- _Listed entries_
◇ ◇ ◇

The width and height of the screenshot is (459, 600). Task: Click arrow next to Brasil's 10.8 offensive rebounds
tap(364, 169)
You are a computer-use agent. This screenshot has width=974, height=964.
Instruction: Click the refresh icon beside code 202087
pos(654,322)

◇ ◇ ◇

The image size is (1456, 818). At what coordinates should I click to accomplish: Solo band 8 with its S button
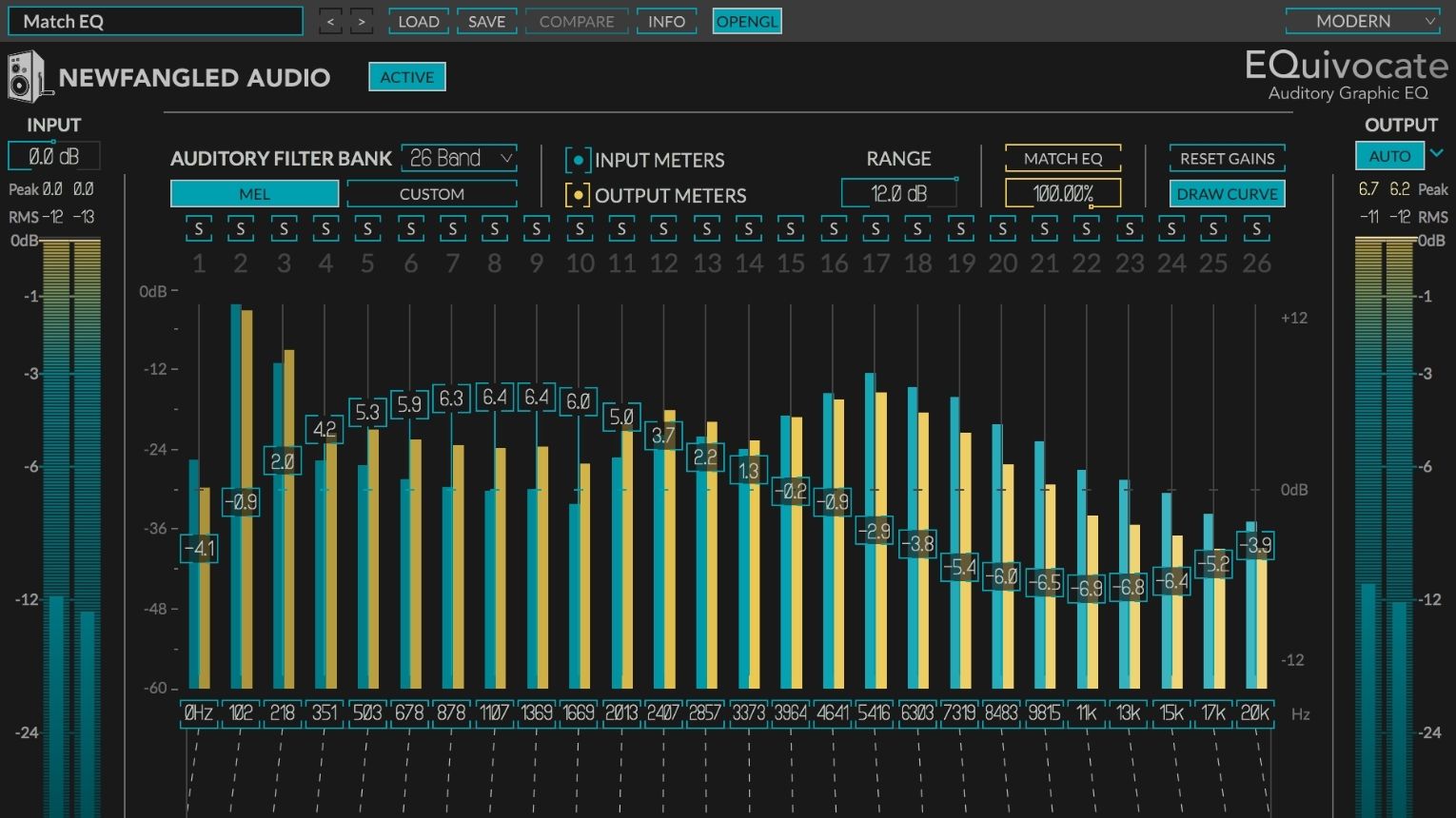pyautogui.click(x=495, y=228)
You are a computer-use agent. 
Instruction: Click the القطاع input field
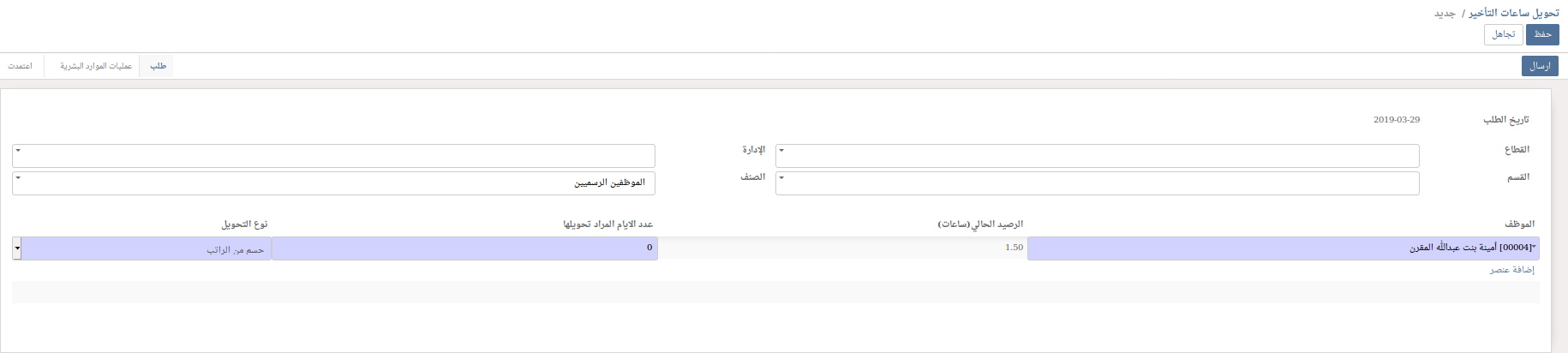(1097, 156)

◇ ◇ ◇

- _Required work_
In the preceding material, find each line holding the word "computer" and copy it out.

- _Answer space_
You are a computer-use agent. This screenshot has width=974, height=964.
You are a computer-use agent. 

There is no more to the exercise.